Il mondo dell’arte grafica/pittorica è stato spesso adottato per favorire l’interpretazione delle emozioni: ai bambini di questo gruppo sono stati presentati pittori e lavori artistici soprattutto di arte moderna, per preparare all’osservazione e alla lettura dell’immagine non solo attraverso un’ottica di educazione all’immagine ma anche attraverso l’uso dell’intelligenza emotiva.

Il lavoro consiste nella presentazione generale di ogni attività in grande gruppo durante il momento del cerchio, per poi passare allo svolgimento individuale in piccolo gruppo ai tavoli. Come materiali vengono adottati foto e rappresentazioni di opere d’arte con l’uso del pc, il libro “Lo zoo di Pinocchio” di Filippo Sassoli, matite e carta semplice, carboncino e graffite, gomma pane, carta cotone liscia e ruvida Fabriano e registrazioni grafiche delle conversazioni.

Gli obiettivi dell’attività, per campo di esperienza, possono essere ricondotti ai seguenti:
Il sé e l’altro:
a) Saper interpretare e documentare il proprio lavoro;
b) Saper esprimere le emozioni attraverso il proprio elaborato;
c) Saper riconoscere le emozioni dei personaggi animali attraverso gli elaborati dell’autore/disegnatore.

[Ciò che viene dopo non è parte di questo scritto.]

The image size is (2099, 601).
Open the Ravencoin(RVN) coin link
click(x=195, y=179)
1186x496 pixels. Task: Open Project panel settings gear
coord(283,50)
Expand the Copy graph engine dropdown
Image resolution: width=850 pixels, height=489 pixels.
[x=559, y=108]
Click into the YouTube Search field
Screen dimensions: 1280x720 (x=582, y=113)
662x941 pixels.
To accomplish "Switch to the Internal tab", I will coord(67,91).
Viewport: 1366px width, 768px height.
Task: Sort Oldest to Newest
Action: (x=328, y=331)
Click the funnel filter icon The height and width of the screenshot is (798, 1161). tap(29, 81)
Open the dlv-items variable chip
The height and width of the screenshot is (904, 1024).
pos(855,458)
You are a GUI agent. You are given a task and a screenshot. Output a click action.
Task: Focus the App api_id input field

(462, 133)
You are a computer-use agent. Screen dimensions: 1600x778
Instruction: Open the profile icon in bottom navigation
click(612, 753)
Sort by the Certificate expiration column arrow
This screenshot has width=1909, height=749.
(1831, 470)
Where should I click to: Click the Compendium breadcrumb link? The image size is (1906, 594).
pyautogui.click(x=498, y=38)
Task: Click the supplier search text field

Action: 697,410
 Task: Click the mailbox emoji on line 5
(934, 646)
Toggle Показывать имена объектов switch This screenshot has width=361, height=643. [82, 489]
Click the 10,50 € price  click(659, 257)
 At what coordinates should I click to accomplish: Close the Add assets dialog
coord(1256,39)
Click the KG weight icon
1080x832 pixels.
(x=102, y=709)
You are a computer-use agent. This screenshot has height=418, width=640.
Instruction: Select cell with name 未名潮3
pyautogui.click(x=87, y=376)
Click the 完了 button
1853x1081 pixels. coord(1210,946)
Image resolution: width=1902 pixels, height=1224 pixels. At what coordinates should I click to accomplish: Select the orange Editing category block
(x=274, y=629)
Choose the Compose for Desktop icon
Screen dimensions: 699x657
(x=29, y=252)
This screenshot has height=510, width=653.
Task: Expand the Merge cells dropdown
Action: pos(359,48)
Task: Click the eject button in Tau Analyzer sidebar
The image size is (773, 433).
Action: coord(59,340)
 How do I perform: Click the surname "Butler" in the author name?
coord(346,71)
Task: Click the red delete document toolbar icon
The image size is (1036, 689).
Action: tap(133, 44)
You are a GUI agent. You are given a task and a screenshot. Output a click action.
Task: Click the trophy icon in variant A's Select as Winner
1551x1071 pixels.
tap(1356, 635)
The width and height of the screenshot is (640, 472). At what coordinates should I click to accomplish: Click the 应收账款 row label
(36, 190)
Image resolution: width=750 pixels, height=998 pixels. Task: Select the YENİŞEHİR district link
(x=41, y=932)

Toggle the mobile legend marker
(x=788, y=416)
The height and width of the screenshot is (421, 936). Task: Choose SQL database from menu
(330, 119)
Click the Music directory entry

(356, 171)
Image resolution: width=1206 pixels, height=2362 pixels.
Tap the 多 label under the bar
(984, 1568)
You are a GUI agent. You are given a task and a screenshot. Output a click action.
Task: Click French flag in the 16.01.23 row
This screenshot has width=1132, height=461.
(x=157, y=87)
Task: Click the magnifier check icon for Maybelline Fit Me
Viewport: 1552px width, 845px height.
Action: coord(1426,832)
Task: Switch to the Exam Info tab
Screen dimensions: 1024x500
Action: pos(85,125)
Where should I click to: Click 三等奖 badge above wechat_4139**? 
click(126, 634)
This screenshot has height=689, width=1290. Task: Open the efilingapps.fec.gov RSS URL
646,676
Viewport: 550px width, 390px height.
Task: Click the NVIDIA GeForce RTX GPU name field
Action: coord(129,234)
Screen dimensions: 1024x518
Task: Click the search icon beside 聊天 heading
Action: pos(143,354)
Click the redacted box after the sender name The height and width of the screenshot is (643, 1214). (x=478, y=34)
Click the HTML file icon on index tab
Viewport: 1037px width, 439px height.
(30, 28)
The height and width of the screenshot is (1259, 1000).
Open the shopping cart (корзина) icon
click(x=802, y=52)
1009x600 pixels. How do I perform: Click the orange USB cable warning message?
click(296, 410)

Linguaggi, creatività, espressione:
a) Saper distinguere visivamente la luce e le ombre nei dipinti/disegni di pittori e dell’autore di riferimento;
b) Saper utilizzare la tecnica del chiaroscuro attraverso la scala di grigi;
c) Saper disegnare gli occhi, ponendo attenzione alla resa dell’espressione dello sguardo proposto;
d) Sviluppare il senso estetico nella lettura di un immagine o opera d’arte.

I discorsi e le parole:
a) Saper comprendere la narrazione e le espressioni usate nel testo di Collodi, legate alla presentazione degli animali presenti;
b) Saper esprimere verbalmente le proprie emozioni;
c) Saper esprimere le proprie opinioni nella lettura dell’immagine;
d) Cercare di motivare verbalmente le proprie scelte.

Le fasi del lavoro:
1. Vengono presentate ai bambini foto ed opere d’arte di artisti (pittori, disegnatori e fotografi), alcuni già conosciuti, per lo studio di luce ed ombre attraverso la tecnica del chiaroscuro e in seguito l’attività individuale: su foglio A4 si svolge la scala di grigi, dalla luce all’ombra, osservando i due modi di operare con la matita: pressione e vicinanza/ lontananza delle linee. Svolgimento attività in piccoli gruppi ai tavoli.

2. Vengono presentati disegni “piatti” con le sole linee di contorno e disegni con volumi (zone luce ed ombre) per presentare la tridimensionalità. Vengono presentati i materiali nuovi per l’attività individuale: carboncini, graffite e gomma pane. Con tali materiali viene proposta l’attività individuale di disegno libero, in piccoli gruppi ai tavoli.

3. Viene presentato  il libro “Lo zoo di Pinocchio” ed il suo autore. Vengono lette le parti relative agli animali rappresentati dall’autore nel libro di Pinocchio. Vengono mostrate i disegni dell’autore con tecnica di chiaroscuro ed ascoltate e registrate le impressioni, opinioni, stati d’animo dei bambini in relazione a questi passaggi.

4. Viene proposto ai bambini di scegliere un animale rappresentato dall’autore, cercando di motivare la propria scelta. Svolgimento della “copia” dell’immagine scelta individualmente su carta cotone e carboncino, graffite.
Focus sullo sguardo ed espressione dell’animale scelto: le linee degli occhi e la luce sulla pupilla.